**Recorded data:**
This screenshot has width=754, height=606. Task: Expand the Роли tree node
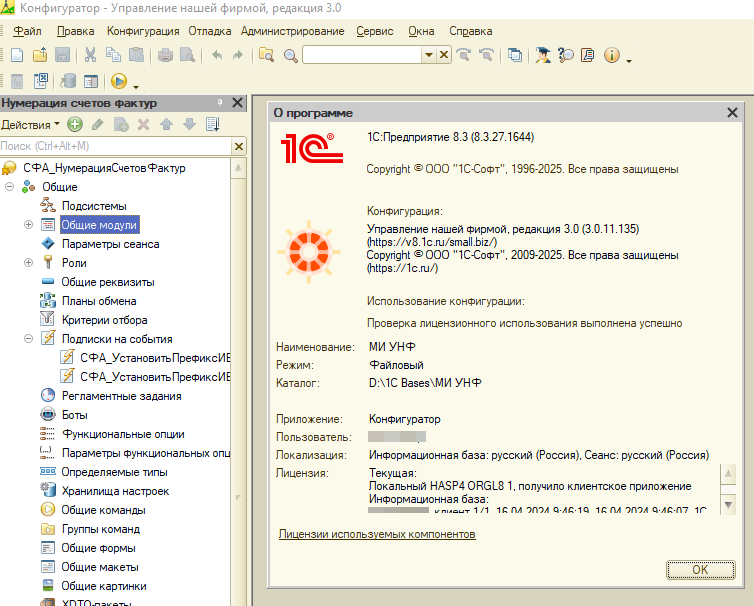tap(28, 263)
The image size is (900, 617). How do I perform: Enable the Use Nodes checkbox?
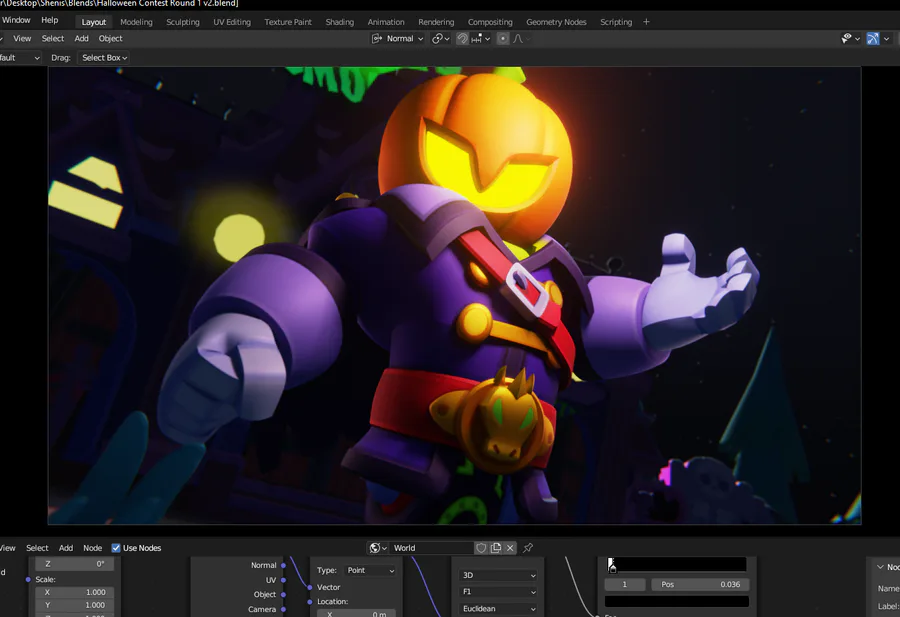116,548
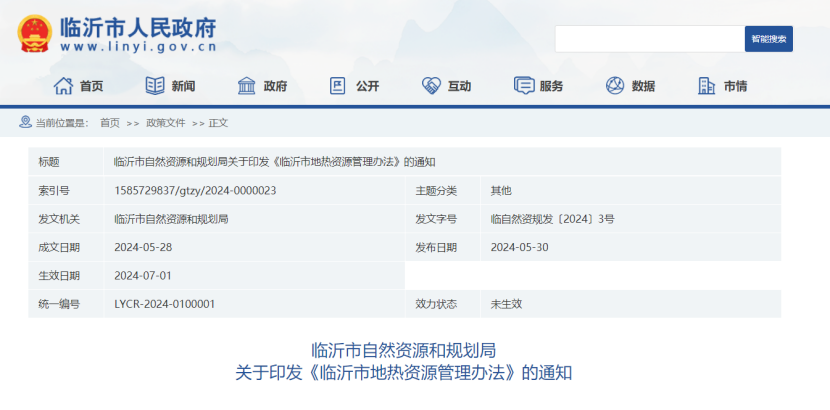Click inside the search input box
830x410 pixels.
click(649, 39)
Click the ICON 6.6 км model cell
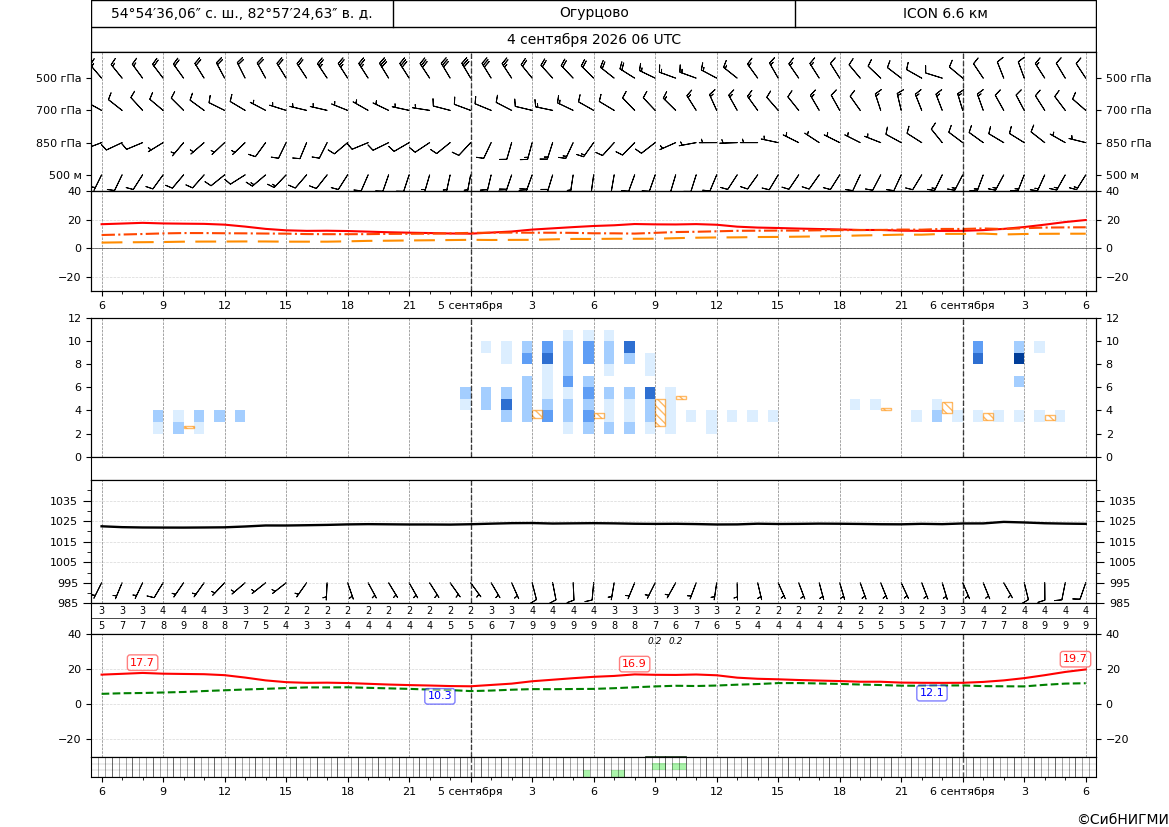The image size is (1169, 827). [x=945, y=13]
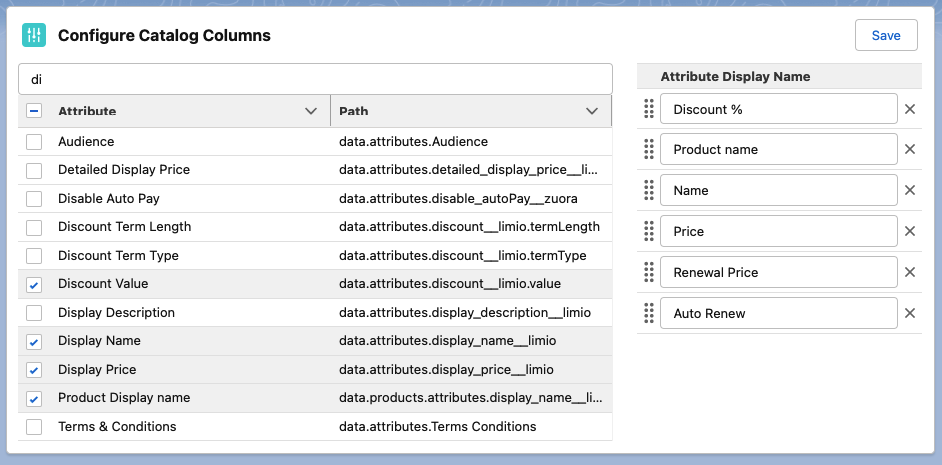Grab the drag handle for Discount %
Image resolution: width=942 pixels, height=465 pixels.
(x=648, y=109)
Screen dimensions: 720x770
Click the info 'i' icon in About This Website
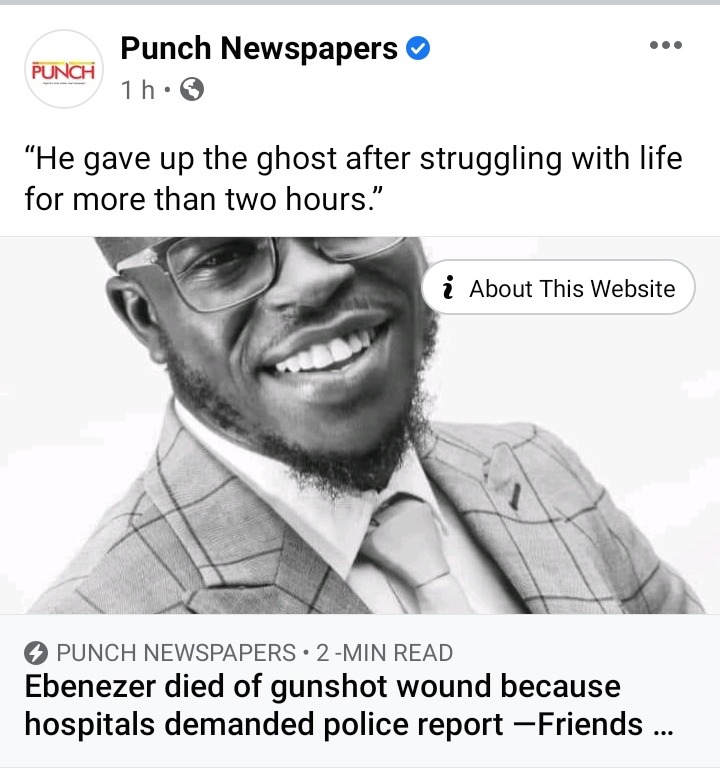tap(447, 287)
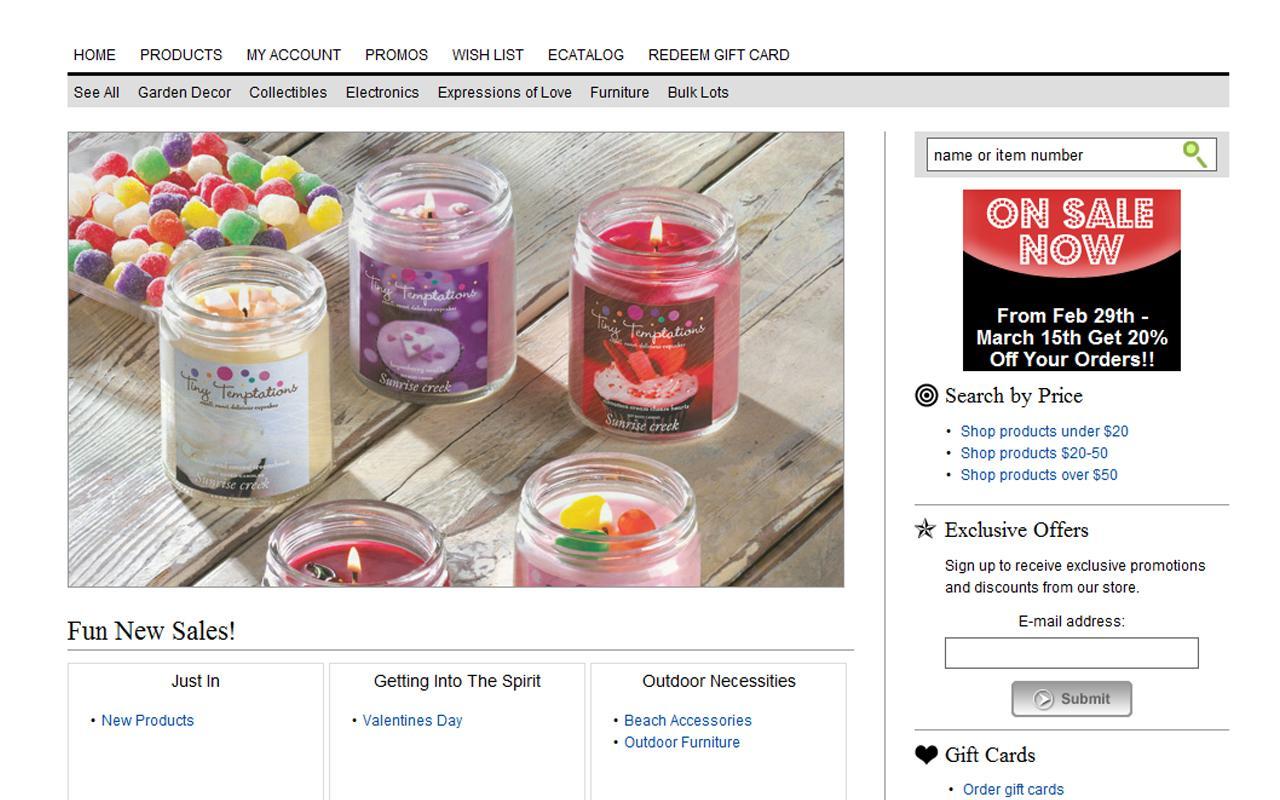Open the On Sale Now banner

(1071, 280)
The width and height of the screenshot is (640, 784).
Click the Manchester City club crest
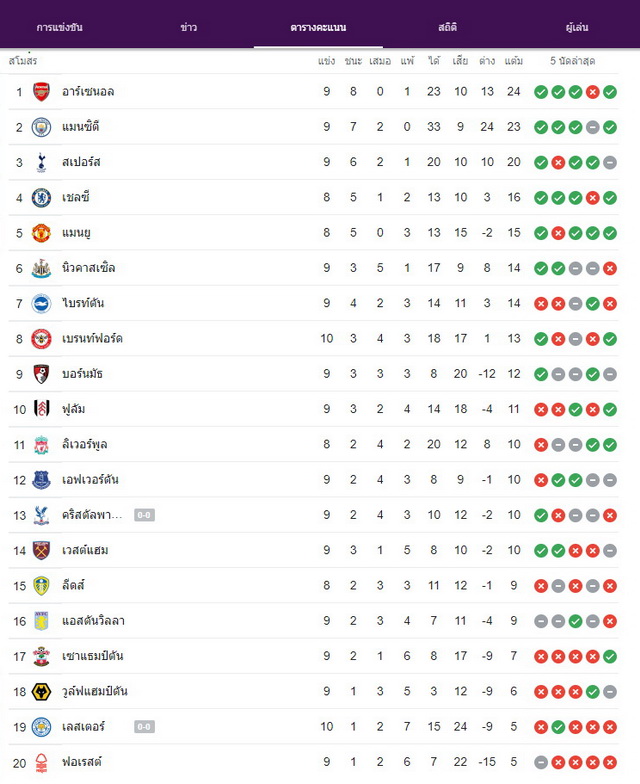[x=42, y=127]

**Required action:**
Make an exact copy of the listing above. Its pictures are not needed.

**Task response:**
This screenshot has width=754, height=606. Task: Expand the Роли tree node
tap(28, 263)
The image size is (900, 617). How do I perform: Enable the Use Nodes checkbox?
116,548
Click inside the search input box
830x410 pixels.
click(649, 39)
Click the ICON 6.6 км model cell
The image size is (1169, 827). [x=945, y=13]
Grab the drag handle for Discount %
Image resolution: width=942 pixels, height=465 pixels.
(x=648, y=109)
Screen dimensions: 720x770
Click the info 'i' icon in About This Website
tap(447, 287)
Open the On Sale Now banner

(1071, 280)
The width and height of the screenshot is (640, 784).
Click the Manchester City club crest
[x=42, y=127]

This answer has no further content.